> Exercise a: Can you echo the rows from the start through the line containing "coord(83,166)", leaving out the pictures?

# Retiring trader ??



## rugbyken (Jan 16, 2006)

Went to Peterborough show yesterday just a day trip only 40 mins for us one of the show traders a pleasant chap and a regular we've seen around for years at most of the shows appears to be retiring ,Sale sign up saying "everything must go before I do" , we've bought many things from him over the years but got a new 750W inverter black and decker for £39 a 200w version was £29 and you can never have too much power, 
On the show itself seemed more vans for sale than previous years though not so many sold signs in the window and not quite as many accessory stalls , I bought a set of mirror guards from one stall £57 the genuine mirror guards were £120+ vat not expecting them to be the same quality but they were on various stalls £57/59/65/110&120, talking to the trader where we bought our wheel trims he had sourced some from China coming shortly which he was going to sell at £27/29 probably plastic skin rather than impact absorbing gel but then you get what you pay for,


----------



## Pudsey_Bear (Sep 25, 2008)

Do have any details of the trader Ken, phone or website etc.


----------



## tugboat (Sep 14, 2013)

I was supposed to be going to the Shepton Mallet show last weekend, but had a call from a friend already there who said not to bother. There were very few exhibitors, and the punters largely stayed away too, so it looks like that show is dying a death.


----------



## rugbyken (Jan 16, 2006)

Sorry kev&liz had a look but no receipt and put it in my haversack so no bag but it's the tall elderly chap with glasses always has a wide range of pots & pans and tools with a few seasonal clothes ,


----------



## rugbyken (Jan 16, 2006)

Jan dug out the show guide from yesterday appears to be a company called (Pans & co ) had a Google, other than a listing at other shows nothing showing for websites etc sorry


----------



## Pudsey_Bear (Sep 25, 2008)

Not to worry, we don't do the shows, so never get to see these people.


----------



## an99uk (May 12, 2005)

He has been retiring for at least the last 5 years, every year he says is his last.
Always has a few good deals but don't be fooled by the retirement comment.


----------



## Evs54 (Mar 11, 2013)

rugbyken said:


> Sorry kev&liz had a look but no receipt and put it in my haversack so no bag but it's the tall elderly chap with glasses always has a wide range of pots & pans and tools with a few seasonal clothes ,


It sounds like the chap that was closing down around 5 years ago .


----------

> Data for the task:
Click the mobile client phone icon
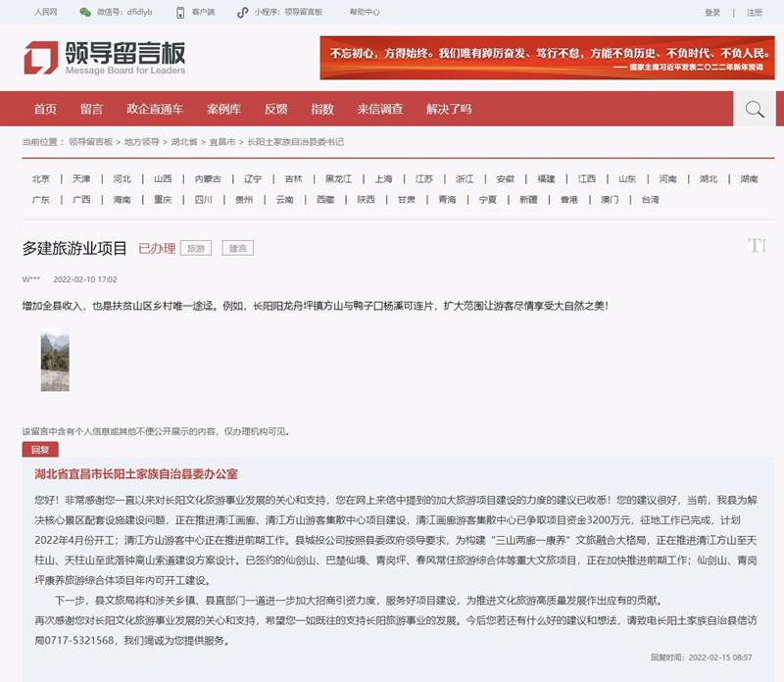Screen dimensions: 784x682 tap(179, 13)
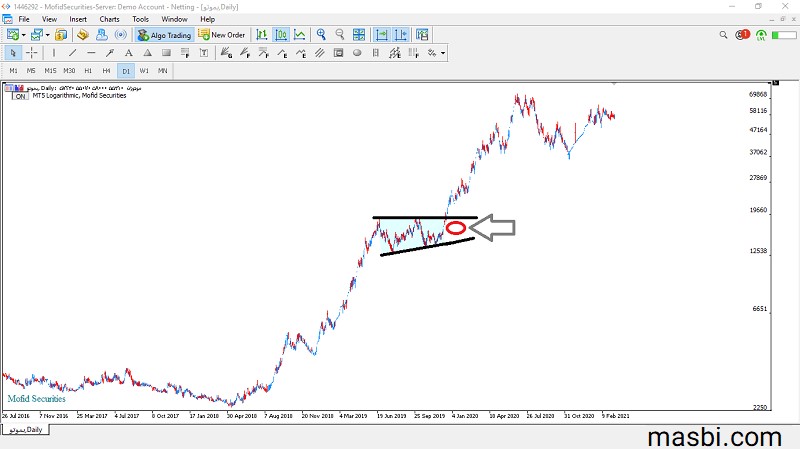This screenshot has width=800, height=449.
Task: Switch to the H4 timeframe
Action: (106, 70)
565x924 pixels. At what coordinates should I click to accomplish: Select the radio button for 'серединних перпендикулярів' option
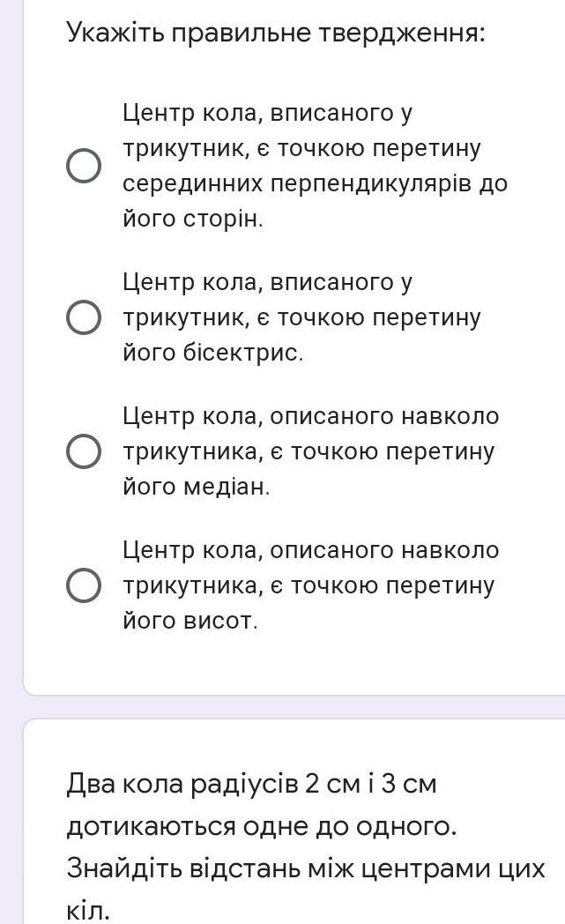coord(83,166)
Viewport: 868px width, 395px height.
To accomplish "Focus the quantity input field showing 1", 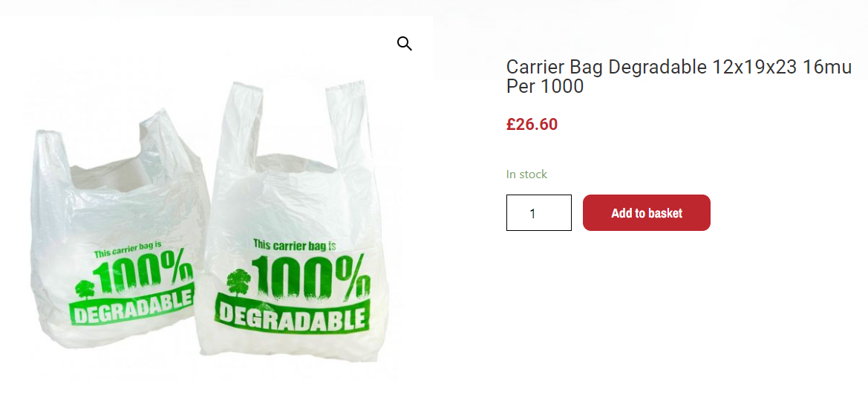I will pyautogui.click(x=538, y=213).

> Exercise b: Can you condense the paragraph beginning "On the show itself seemed more vans" from the thread about a retiring trader into a short bulleted list that keeps its main facts?

> Output a:
Click the mobile client phone icon
Screen dimensions: 784x682 tap(179, 13)
This screenshot has width=800, height=449.
Task: Switch to the H4 timeframe
Action: (106, 70)
565x924 pixels. At what coordinates should I click to accomplish: Select the radio button for 'серединних перпендикулярів' option
coord(83,166)

> Output b:
- The show seemed to have more vans for sale than in previous years, but fewer sold signs in windows and slightly fewer accessory stalls.
- The writer bought a set of mirror guards at one stall for £57, while genuine ones cost £120+ VAT. The writer did not expect the cheaper set to match their quality.
- Mirror guards were on sale at various stalls for £57, £59, £65, £110 and £120.
- The trader who had sold the writer wheel trims had sourced some from China, due shortly, to sell at £27/29. They were probably plastic skin rather than impact-absorbing gel, "but then you get what you pay for."